[start of Passage shown]

Find all non-zero cofactors of the orbital overlap matrix between the Slater determinants i & j of sd, generated when striking out N rows & columns. This routine is tailored towards the case when few non-orthogonalities are present, e.g. approximately proportional to the number of orbitals.

Non-orthogonality between spin-orbitals is handled by dividing the them into two subspaces:

  1. The orthogonal spin-orbitals that are common to both Slater determinants (core orbitals),

  2. All non-orthogonal orbitals, and the orbitals which differ between the Slater determinants (i.e. holes of i and particles of j).

The relative phase between the Slater determinants is determined by group 2 alone, by permuting the particles to the positions of the holes, we find this phase. We can then formally permute them together to a diagonal block at lower-right corner of the orbital overlap matrix without incurring a phase change, since we need to permute the same number of rows and columns. We thus get this structure:

                 ╷       ╷
                 │ 1 │   │
 det(Sᵢⱼ) = (-)ᵏ │───┼───│
                 │   │ 2 │
                 ╵       ╵

where k is decided by the permutation necessary to put the particles in the positions of the holes.

[end of Passage shown]

Jobs:
- a) Answer these from the passage on overlap cofactors between Slater determinants:
(i) Which spin-orbitals form the first subspace?
(ii) Which group alone determines the relative phase between the Slater determinants?
(iii) To what position in the orbital overlap matrix are the group 2 orbitals formally permuted?
- b) Extend the passage on overlap cofactors between Slater determinants, picking up after its last sentence.
The data play no role in any task here.

[start of Information shown]

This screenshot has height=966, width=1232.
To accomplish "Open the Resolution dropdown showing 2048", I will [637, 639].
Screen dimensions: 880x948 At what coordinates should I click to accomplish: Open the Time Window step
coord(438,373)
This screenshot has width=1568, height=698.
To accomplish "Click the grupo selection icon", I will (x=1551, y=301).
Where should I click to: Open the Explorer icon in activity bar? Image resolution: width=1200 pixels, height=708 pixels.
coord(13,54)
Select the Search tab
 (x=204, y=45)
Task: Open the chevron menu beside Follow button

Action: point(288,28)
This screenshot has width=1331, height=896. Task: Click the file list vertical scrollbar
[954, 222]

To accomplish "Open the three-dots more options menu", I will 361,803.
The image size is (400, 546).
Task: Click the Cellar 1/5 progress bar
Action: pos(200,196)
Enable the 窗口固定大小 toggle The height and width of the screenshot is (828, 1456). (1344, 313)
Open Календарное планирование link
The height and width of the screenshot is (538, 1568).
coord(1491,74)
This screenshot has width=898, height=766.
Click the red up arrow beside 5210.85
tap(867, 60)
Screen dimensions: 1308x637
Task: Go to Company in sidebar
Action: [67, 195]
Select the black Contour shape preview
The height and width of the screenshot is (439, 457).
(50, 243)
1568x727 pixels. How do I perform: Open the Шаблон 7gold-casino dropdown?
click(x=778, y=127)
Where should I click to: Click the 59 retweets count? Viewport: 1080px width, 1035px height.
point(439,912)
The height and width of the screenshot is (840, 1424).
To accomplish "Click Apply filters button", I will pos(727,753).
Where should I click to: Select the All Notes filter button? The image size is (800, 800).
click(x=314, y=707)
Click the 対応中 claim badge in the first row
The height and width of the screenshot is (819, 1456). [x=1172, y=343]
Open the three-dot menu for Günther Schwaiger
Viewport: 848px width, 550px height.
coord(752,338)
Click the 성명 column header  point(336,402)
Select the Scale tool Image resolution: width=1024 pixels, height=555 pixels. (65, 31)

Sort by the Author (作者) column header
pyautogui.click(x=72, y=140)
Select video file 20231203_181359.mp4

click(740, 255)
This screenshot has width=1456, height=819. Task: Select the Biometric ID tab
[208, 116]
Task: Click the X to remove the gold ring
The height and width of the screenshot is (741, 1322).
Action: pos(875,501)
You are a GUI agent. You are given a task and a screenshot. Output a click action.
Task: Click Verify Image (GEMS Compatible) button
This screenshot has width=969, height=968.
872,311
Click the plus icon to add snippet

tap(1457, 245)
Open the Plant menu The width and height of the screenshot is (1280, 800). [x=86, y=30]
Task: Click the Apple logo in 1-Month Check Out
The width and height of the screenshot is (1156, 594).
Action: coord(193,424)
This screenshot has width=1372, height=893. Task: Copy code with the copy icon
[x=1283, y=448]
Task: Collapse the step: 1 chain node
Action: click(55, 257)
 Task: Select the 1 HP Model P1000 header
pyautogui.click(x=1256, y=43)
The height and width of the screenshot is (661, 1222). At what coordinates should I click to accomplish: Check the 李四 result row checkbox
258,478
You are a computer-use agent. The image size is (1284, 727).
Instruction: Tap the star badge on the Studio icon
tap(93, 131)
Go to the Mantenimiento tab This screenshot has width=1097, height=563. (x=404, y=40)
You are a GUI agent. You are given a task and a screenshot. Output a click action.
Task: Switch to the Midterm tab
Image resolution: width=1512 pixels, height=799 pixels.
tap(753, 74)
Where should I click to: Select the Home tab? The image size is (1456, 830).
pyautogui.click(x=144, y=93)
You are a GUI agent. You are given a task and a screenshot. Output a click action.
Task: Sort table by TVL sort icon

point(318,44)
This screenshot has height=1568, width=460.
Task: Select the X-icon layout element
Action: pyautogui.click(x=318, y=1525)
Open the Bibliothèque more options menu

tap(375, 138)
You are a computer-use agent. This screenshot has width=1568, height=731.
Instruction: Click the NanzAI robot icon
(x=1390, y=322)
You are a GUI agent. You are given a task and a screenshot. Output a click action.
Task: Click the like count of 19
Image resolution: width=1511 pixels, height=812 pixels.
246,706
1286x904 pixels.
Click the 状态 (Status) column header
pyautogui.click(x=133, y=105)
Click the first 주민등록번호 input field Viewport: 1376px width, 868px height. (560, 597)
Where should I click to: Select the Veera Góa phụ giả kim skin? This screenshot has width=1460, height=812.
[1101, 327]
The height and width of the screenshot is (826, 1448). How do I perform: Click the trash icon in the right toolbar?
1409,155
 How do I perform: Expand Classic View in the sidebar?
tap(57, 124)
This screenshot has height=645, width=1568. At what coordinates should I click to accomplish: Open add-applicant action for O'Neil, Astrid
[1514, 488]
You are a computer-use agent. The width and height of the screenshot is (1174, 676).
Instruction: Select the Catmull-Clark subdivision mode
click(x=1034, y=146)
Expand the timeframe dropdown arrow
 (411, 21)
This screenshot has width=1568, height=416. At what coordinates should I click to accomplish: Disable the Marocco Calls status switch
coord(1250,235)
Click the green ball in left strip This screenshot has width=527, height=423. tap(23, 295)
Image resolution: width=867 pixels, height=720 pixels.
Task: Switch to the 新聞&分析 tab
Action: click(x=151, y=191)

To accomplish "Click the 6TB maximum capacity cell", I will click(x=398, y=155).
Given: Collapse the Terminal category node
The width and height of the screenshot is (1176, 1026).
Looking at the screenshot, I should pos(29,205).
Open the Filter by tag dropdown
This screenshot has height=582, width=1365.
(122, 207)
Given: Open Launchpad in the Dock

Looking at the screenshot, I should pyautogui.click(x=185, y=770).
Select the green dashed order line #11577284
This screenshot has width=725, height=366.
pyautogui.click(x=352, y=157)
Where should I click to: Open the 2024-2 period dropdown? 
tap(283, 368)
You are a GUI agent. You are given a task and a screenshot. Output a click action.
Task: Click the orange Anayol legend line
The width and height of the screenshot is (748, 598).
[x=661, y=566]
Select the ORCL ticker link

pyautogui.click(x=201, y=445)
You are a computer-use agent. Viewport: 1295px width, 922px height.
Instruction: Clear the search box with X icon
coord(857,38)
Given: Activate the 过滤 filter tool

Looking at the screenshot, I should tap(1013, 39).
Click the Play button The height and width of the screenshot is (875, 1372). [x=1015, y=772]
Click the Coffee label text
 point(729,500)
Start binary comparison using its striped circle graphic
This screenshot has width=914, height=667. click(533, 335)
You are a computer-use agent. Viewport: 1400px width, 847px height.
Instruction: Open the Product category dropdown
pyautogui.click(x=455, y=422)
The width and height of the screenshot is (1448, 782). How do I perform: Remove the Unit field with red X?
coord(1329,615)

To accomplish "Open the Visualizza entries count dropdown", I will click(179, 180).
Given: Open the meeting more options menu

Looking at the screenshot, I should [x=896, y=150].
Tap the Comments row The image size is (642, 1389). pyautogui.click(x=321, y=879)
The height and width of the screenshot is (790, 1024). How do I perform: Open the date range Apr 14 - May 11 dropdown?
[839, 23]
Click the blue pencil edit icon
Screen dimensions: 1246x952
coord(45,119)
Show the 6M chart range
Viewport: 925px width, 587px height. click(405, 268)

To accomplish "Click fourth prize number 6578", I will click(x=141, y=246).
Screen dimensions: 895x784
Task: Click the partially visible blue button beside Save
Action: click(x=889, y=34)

[end of Information shown]

Answer list:
- a)
(i) The orthogonal spin-orbitals common to both Slater determinants (core orbitals).
(ii) Group 2.
(iii) A diagonal block at the lower-right corner.

- b)
Obviously, the determinant of the orbital matrix is now given by det(Sᵢⱼ) = (-)ᵏ*det(2), since we trivially have det(1)==1.

Depending on the rank of 2 (determined by the number of hole–particle pairs and which spin-orbitals are non-orthogonal), we need to strike out at least size(2,1)-rank(2) rows/columns from 2, and at most min(N,size(2,1)), i.e. for each value of n ∈ size(2,1)-rank(2):min(N,size(2,1)), we need to additionally strike out m = N - n rows from 1, but since the determinant of subspace 1 is unity, regardless of how many rows/columns we've stricken out, this is a trivial excercise. Of course, we also require that m ≤ size(1,1).